Accutane Maker Will Devise New Safeguards On Use
WASHINGTON (AP) _ The maker of a popular anti-acne medication that can cause birth defects says it will try once again to devise a way to keep women from taking the prescription drug if they are pregnant or likely to become pregnant.
The Food and Drug Administration said Friday it has convened an advisory panel next Tuesday to consider reports that more pregnant women than previously believed are taking the drug Accutane despite strict warnings that it is likely to cause birth defects.
Short of an outright ban, the agency has no way to guarantee the drug will not be used by women who are pregnant or become pregnant while taking it. And there was no indication whether the FDA was actively considering ordering it off the market.
The New Jersey-based maker - Roche Laboratories - issued a statement late Friday saying it will propose a new series of safeguards at the Tuesday meeting.
It said it will propose tighter restrictions on use of the drug in women of childbearing potential and offer to provide ″innovative blister-packaging to ensure that female patients receive the pregnancy warning with every prescription.″
The statement did not detail what type of restrictions the company will propose for the drug in the United States. The drug is marketed in 40 countries worldwide.

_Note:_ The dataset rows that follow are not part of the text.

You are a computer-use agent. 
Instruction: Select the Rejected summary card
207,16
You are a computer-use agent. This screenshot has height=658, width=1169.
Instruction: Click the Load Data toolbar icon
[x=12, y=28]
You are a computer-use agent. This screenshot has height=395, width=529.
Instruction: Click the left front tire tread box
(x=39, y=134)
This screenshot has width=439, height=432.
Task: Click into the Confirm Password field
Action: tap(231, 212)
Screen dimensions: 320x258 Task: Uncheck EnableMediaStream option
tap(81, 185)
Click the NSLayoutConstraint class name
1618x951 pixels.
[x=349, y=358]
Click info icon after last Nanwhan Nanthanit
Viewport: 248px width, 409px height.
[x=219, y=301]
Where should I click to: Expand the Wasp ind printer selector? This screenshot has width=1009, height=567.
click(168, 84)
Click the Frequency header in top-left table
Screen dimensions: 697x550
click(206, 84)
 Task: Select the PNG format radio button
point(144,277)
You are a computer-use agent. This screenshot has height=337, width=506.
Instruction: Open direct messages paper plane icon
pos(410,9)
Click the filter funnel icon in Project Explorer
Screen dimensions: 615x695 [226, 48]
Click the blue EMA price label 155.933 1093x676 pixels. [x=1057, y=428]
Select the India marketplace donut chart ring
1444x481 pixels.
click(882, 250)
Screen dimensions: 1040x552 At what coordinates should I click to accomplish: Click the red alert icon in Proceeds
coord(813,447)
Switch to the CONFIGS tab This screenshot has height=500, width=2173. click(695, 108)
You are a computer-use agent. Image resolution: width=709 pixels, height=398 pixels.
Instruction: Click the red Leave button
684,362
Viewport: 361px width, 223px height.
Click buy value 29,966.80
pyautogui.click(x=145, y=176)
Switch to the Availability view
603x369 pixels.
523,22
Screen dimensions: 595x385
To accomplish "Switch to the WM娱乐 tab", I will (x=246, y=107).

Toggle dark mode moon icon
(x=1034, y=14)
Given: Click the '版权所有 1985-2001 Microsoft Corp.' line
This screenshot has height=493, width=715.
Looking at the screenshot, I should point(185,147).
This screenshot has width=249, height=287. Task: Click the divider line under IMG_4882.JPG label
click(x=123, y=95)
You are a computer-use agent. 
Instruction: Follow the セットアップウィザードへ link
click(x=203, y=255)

The warnings accompanying the drug since its introduction in the United States in 1982 are explicit: Don’t take the drug if you are pregnant and don’t get pregnant while you are taking it.
FDA spokesman Don McLearn said Friday the agency’s dermatologic drugs advisory committee has been asked to review use of Accutrane because ″we’re concerned that a drug is not being used as the labeling indicates.″
″The drug has all sorts of warnings that people who are pregnant should not be using it and that the drug is only for a very severe form of acne,″ said McLearn. ″It’s clear that it’s being used for a larger group than that.″
Dr. Robert Stern, a dermatologist from Beth Israel Hospital in Boston and a member of the advisory panel, emphasized that concern about the drug does not involve any new scientific discoveries, but rather new indications that some people are ignoring long-standing warnings of those effects.
He said in a telephone interview Friday that the newly raised concern flows from a study of Michigan Medicaid figures that suggests the frequency of people getting pregnant while on Accutane may be ″much higher than anybody thought it was.″
However, Stern said he has substantial questions about the accuracy of the projected pregnancy rate, since it was based on a ″very specialized population, namely people who are already on Aid to Families With Dependent Children because of prior unintended pregnancies.″
The question, he said, is not whether there is a problem, but how great the problem is for the estimated 1 million people - a majority of them men - who benefit from the drug.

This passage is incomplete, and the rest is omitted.